Vivian12300/llama-2-7b-chat-hf-mmlu

TEXT GENERATIONConcurrency Cost:1Model Size:7BQuant:FP8Ctx Length:4kPublished:Sep 12, 2024License:llama2Architecture:Transformer Open Weights Cold

Vivian12300/llama-2-7b-chat-hf-mmlu is a 7 billion parameter Llama-2-chat-hf model fine-tuned by Vivian12300. This model is specifically adapted from the Meta Llama-2-7b-chat-hf architecture, focusing on performance related to the MMLU benchmark. It is intended for tasks requiring strong general knowledge and reasoning capabilities, leveraging its 4096 token context length.

Loading preview...

Model Overview

Vivian12300/llama-2-7b-chat-hf-mmlu is a 7 billion parameter language model, fine-tuned from the meta-llama/Llama-2-7b-chat-hf base model. This fine-tuning process specifically utilized a generator dataset, aiming to enhance the model's performance, particularly in areas relevant to the MMLU (Massive Multitask Language Understanding) benchmark. The model retains the Llama-2 architecture and its 4096 token context length.

Training Details

The model was trained using the following key hyperparameters:

  • Learning Rate: 5e-05
  • Batch Size: 1 (train), 2 (eval)
  • Gradient Accumulation Steps: 16, resulting in a total effective batch size of 16
  • Optimizer: Adam with standard betas and epsilon
  • Scheduler: Linear learning rate scheduler
  • Epochs: 30

This training configuration indicates a focused effort to adapt the base Llama-2 model for specific tasks, likely involving extensive data processing over multiple epochs.
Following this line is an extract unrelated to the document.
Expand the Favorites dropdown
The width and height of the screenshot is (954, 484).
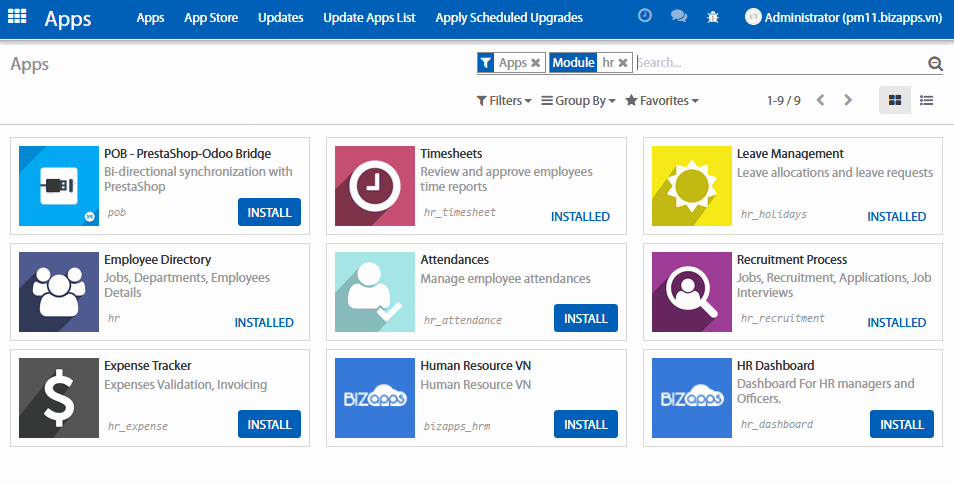click(661, 101)

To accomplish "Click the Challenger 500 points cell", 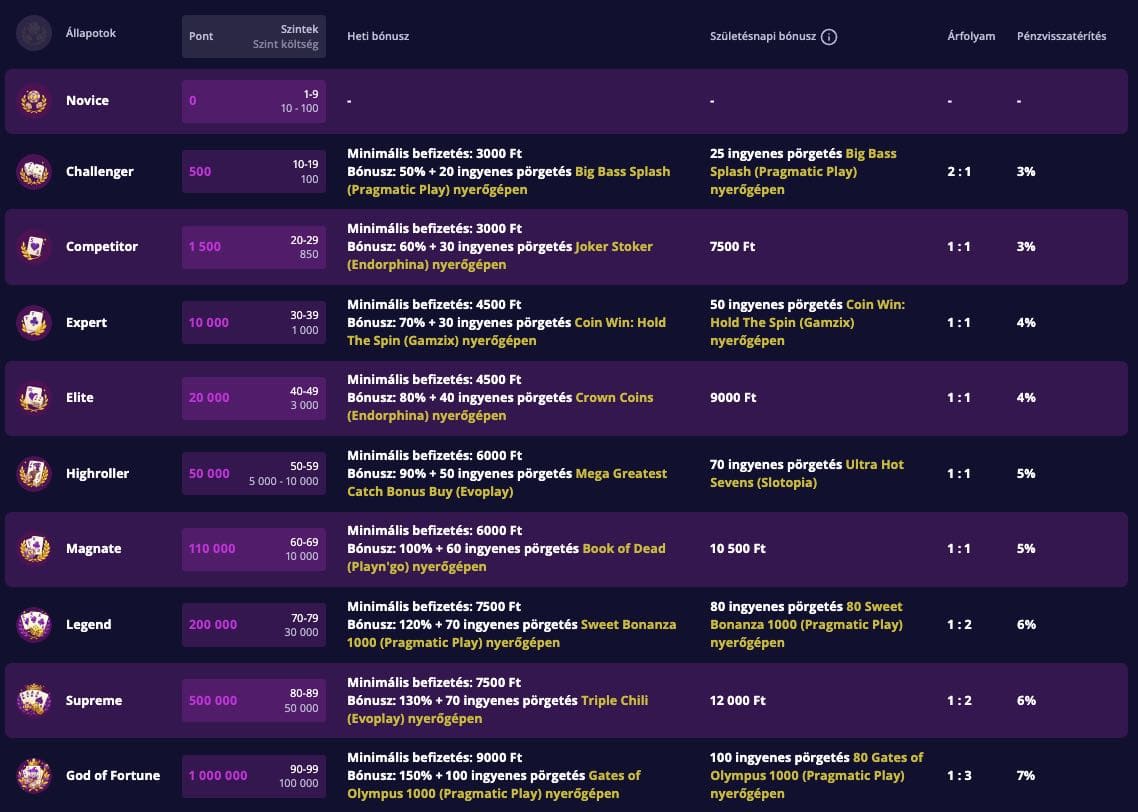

The training was conducted using Transformers 4.42.3, Pytorch 2.3.1+cu121, Datasets 2.20.0, and Tokenizers 0.19.1.

Intended Use Cases

Given its fine-tuning on a generator dataset and its Llama-2 lineage, this model is suitable for:

  • General-purpose conversational AI: Leveraging the chat capabilities of its base model.
  • Reasoning and knowledge-based tasks: Potentially excelling in areas covered by the MMLU benchmark due to its specific fine-tuning.
  • Text generation: As indicated by the use of a generator dataset during training.